Using a mathematical model of DNA and gene evolution, scientists have tracked the beginning of life on earth to three billion years ago.Monty Rakusen/ Getty Images
- The collective genome of all life expanded massively between 3.3 and 2.8 billion years ago.
- This is when 27 percent of all presently existing gene families came into being.
- The surge in life is thought to be tied to living things' ability to harvest energy from the sun and breathe oxygen.
Life on Earth dramatically surged around three billion years ago, possibly when primitive forms developed more efficient ways to harness energy from sunlight, according to a study published on Sunday in Nature.
The conclusion is made by scientists at the Massachusetts Institute of Technology (MIT), who built a "genomic fossil," in essence a mathematical model that took 1,000 key genes that exist today and calculated how they evolved from the very distant past.
The collective genome of all life expanded massively between 3.3 and 2.8 billion years ago, and during this time 27 percent of all presently existing gene families came into being, the study suggests.
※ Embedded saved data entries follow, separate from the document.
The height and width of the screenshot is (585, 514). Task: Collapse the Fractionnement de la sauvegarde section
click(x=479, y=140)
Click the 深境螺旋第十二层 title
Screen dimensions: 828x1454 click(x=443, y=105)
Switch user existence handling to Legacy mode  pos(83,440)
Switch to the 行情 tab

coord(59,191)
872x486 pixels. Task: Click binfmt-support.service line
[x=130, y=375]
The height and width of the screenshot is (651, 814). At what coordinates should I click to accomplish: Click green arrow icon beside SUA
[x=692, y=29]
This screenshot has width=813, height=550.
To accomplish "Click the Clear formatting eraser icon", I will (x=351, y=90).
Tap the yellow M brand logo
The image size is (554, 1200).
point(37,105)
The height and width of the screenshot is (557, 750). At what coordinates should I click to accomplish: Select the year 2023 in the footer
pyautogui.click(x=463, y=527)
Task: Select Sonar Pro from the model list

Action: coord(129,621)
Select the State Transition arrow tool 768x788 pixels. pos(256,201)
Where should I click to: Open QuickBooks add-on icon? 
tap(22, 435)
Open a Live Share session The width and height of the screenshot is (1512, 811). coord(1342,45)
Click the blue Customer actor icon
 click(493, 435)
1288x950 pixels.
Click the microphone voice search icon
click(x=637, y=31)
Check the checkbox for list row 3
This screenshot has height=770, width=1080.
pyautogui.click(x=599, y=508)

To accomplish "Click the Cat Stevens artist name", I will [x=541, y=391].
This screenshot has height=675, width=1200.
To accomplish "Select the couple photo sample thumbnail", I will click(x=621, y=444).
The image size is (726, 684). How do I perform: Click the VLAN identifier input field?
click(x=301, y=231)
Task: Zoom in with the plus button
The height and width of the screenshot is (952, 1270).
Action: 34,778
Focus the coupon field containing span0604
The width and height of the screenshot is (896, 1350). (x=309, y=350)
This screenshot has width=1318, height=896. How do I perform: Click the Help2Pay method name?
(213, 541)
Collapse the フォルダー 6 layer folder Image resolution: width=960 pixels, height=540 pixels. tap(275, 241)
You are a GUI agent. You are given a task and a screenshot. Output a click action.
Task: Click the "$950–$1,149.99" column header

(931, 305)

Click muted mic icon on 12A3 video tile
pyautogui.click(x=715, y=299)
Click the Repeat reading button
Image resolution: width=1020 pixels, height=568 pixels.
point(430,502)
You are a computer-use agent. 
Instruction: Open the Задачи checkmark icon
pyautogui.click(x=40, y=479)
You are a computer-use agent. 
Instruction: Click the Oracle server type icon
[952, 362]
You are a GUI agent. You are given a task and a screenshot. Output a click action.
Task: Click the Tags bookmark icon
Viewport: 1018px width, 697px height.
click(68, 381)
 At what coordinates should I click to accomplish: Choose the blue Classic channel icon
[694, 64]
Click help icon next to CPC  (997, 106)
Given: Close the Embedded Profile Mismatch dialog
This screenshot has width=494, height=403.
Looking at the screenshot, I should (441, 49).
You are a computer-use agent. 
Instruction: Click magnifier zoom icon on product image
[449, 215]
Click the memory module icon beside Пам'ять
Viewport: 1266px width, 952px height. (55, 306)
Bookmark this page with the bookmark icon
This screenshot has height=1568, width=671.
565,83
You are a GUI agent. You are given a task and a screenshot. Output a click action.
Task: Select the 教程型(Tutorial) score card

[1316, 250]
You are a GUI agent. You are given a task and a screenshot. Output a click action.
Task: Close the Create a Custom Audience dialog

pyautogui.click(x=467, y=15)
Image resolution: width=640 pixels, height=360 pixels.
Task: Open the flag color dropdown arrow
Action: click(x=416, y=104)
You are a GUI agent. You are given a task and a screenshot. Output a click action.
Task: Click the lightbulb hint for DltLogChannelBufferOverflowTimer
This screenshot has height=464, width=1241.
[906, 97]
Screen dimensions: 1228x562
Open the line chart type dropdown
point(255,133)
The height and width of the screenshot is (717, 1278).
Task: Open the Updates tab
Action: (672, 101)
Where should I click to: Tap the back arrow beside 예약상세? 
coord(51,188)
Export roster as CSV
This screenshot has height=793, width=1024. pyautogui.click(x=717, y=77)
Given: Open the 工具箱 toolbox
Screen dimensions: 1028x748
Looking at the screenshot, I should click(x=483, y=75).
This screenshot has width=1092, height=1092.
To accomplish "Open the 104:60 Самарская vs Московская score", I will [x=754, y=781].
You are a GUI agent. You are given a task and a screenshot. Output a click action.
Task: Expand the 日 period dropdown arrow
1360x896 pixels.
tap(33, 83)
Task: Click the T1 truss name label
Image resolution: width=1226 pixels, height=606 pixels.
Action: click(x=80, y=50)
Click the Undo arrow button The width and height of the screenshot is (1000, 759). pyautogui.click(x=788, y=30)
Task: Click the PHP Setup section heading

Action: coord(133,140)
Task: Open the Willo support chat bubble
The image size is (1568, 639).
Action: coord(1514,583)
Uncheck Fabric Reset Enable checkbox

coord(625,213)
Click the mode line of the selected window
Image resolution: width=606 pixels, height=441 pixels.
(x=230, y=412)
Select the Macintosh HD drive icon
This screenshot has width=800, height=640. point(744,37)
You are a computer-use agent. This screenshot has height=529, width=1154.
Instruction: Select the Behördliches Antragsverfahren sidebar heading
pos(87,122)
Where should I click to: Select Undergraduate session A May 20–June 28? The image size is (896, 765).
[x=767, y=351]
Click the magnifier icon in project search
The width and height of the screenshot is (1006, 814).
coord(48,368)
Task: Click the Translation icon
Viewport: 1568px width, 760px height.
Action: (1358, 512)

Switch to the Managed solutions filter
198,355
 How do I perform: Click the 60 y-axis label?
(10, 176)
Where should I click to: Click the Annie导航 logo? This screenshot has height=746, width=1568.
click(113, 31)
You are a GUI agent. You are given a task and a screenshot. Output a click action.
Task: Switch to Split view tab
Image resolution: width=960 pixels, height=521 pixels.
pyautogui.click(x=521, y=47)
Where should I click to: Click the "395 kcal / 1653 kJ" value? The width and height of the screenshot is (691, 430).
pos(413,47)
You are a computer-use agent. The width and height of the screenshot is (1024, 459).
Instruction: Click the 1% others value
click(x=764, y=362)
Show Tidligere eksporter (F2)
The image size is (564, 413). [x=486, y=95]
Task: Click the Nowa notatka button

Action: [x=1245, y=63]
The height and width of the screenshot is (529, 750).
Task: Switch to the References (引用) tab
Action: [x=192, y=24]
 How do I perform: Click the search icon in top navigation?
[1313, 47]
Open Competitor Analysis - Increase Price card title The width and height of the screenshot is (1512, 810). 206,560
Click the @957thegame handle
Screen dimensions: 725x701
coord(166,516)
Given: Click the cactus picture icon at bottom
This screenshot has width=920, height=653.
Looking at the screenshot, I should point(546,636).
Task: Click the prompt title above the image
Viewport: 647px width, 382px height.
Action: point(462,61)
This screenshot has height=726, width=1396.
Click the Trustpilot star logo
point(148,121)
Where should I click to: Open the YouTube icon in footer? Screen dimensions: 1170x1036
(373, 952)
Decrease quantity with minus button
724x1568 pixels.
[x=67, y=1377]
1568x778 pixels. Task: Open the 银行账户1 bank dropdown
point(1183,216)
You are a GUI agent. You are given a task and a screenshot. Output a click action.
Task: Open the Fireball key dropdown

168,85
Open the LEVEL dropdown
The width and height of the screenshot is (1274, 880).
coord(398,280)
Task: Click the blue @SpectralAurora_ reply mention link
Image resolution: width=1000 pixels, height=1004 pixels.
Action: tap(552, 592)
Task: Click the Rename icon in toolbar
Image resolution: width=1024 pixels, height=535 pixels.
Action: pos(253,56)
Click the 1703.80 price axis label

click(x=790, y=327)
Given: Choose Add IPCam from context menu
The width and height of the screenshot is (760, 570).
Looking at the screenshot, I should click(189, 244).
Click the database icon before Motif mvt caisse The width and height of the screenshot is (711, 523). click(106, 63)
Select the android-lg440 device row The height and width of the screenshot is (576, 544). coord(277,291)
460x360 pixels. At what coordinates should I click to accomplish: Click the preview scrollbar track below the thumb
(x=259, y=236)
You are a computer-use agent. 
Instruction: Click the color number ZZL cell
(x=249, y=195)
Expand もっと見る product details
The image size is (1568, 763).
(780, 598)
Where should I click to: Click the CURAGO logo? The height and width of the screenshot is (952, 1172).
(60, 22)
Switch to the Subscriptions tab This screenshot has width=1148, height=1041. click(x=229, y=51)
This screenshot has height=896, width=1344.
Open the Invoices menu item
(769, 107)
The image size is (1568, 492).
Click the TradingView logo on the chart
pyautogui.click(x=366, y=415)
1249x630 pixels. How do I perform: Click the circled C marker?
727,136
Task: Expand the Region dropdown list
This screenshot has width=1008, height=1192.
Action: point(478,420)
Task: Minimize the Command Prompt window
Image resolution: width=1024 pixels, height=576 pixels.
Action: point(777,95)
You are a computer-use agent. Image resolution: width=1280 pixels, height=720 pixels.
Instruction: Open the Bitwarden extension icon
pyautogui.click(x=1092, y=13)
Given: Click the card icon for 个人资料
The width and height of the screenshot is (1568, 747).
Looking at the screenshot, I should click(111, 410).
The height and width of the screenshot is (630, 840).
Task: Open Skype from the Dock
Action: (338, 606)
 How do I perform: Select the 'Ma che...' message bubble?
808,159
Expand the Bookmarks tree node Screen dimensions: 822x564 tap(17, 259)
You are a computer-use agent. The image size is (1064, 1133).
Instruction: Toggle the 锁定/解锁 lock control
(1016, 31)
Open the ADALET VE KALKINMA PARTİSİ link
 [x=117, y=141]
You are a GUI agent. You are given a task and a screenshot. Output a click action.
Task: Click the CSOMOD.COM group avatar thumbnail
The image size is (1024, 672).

Investigators Eric Alm and Lawrence David said the great surge probably came through the advent of a biochemical process called modern electron transport.
This is a key biological function, involving the movement of electrons within the membranes of cells. It is central to plants and to some microbes, enabling them to harvest energy from the sun through photosynthesis and to breathe oxygen.
The big change, which Alm and David dub the Archean expansion, was followed some 500 million years later by a phenomenon known as the Great Oxidation Event, when Earth's atmosphere became progressively flooded with oxygen.
The Great Oxidation Event is possibly the biggest species turnover in Earth's history, as primitive or microbial lifeforms that were non-oxygen breathers died out and were replaced by bigger, smarter aerobic forms.
"Our results can't say if the development of electron transport directly caused the Archean Expansion," David admitted.
"Nonetheless, we can speculate that having access to a much larger energy budget enabled the biosphere to host larger and more complex microbial ecosystems."
Early fossils date back to a period called the Cambrian Explosion, some 588 million years ago.
But pre-Cambrian lifeforms were soft-bodied and, with rare exceptions, did not leave a fossil imprint. Even so, they did leave a legacy in abundant DNA, which explains the bid to recreate the "genomic fossil" by computer.
"What is really remarkable about these findings is that they prove that the histories of very ancient events are recorded in the shared DNA of living organisms," said Alm.
"Now that we are beginning to understand how to decode that history, I have hope that we can reconstruct some of the earliest events in the evolution of life in great detail."